ラベルには、輸入商として、欧腾国际贸易(广东)有限公司との記載があり、中国広東省の会社が扱っているようだ。実際には、アジアユーロ・インターナショナル・ビバレッジ(Asiaeuro International Beverage)が手掛けた商品で、この会社の香港支店に電話すると、このウイスキーは山梨県韮崎市にある“自社”の醸造所で製造していると明らかにした。

ジャパニーズウイスキー、会長
「会長」のフルラインナップ、8年熟成や12年熟成ものも。アジアユーロ・インターナショナル・ビバレッジのホームページによると、同社はタイ飲料大手の子会社などの合弁のようだ(写真:アジアユーロ・インターナショナル・ビバレッジのサイトより)

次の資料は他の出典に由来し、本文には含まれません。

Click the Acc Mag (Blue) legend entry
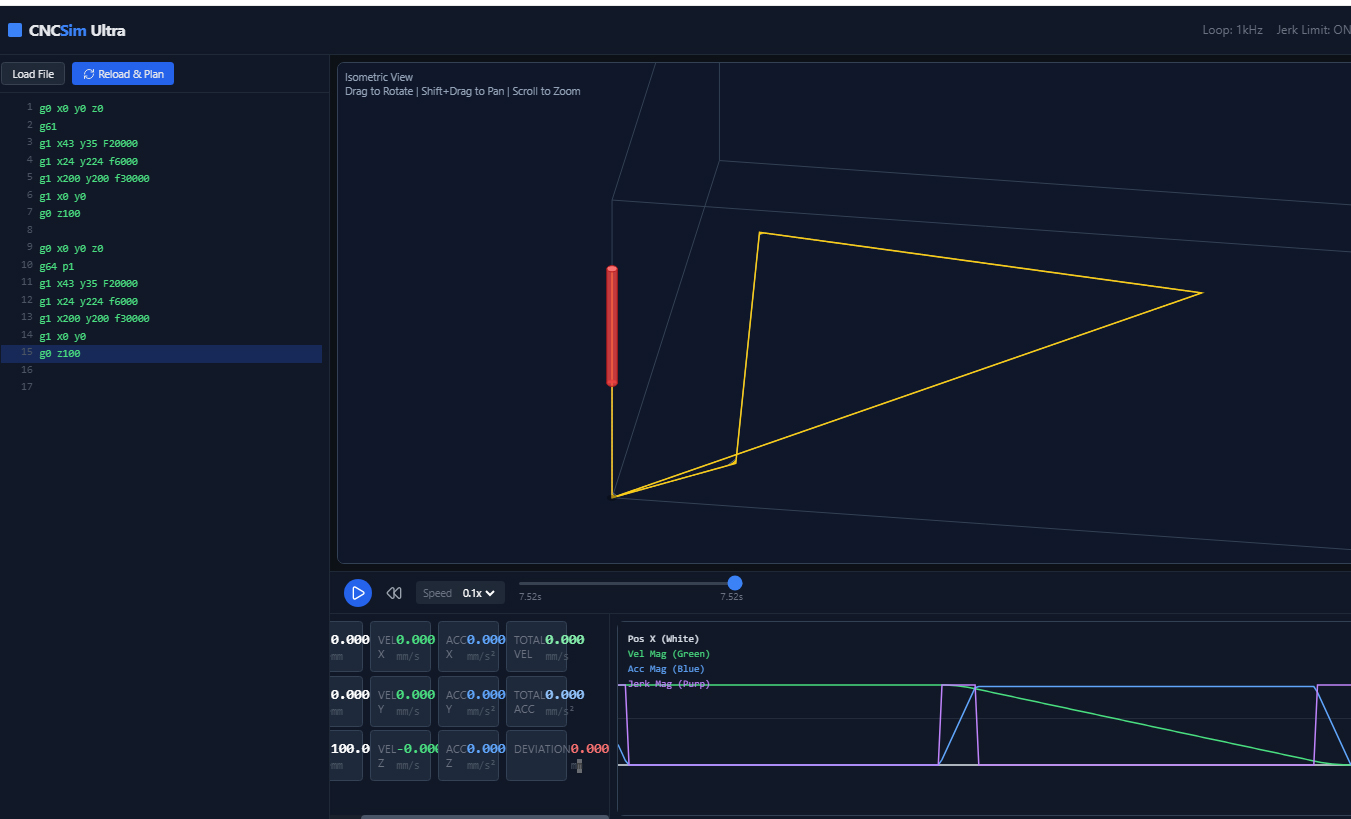 click(x=665, y=669)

香港やマレーシアなどの通販サイトでは、英語で「会長ウイスキーは、富士山の山麓で製造されている。素晴らしく滑らかなこのウイスキーは、雪を頂いた南アルプスの清らかな水を使って生み出された」と記載されている。

韮崎市には、山梨県甲州市に本社を置くサン.フーズの工場がある。同社は、酒類やみりんなどの調味料の製造販売、酒類の輸入・卸販売を手掛けている。この会社で「会長」が製造されているのではないかと目星を付け、ウイスキーの海外販売などに関して知りたいと本社に電話してみると、「そうした取材には応じておりません」と冷たい対応が返ってきた。

しかし、韮崎市役所によれば、中国企業が運営するウイスキーの醸造所は存在せず、「会長」を製造しているのはサン.フーズしかあり得ない。一度は断られたものの、最終確認するのは製造している当事者の答えを引き出すほかない。

再度電話してみると、別の担当者が出て、中国企業から委託されて「会長」を製造していることをあっさりと認めた。「会長」が韮崎市の自社工場で製造されているというのは、電話に出たアジアユーロ・インターナショナル・ビバレッジ担当者の誤解のようだ。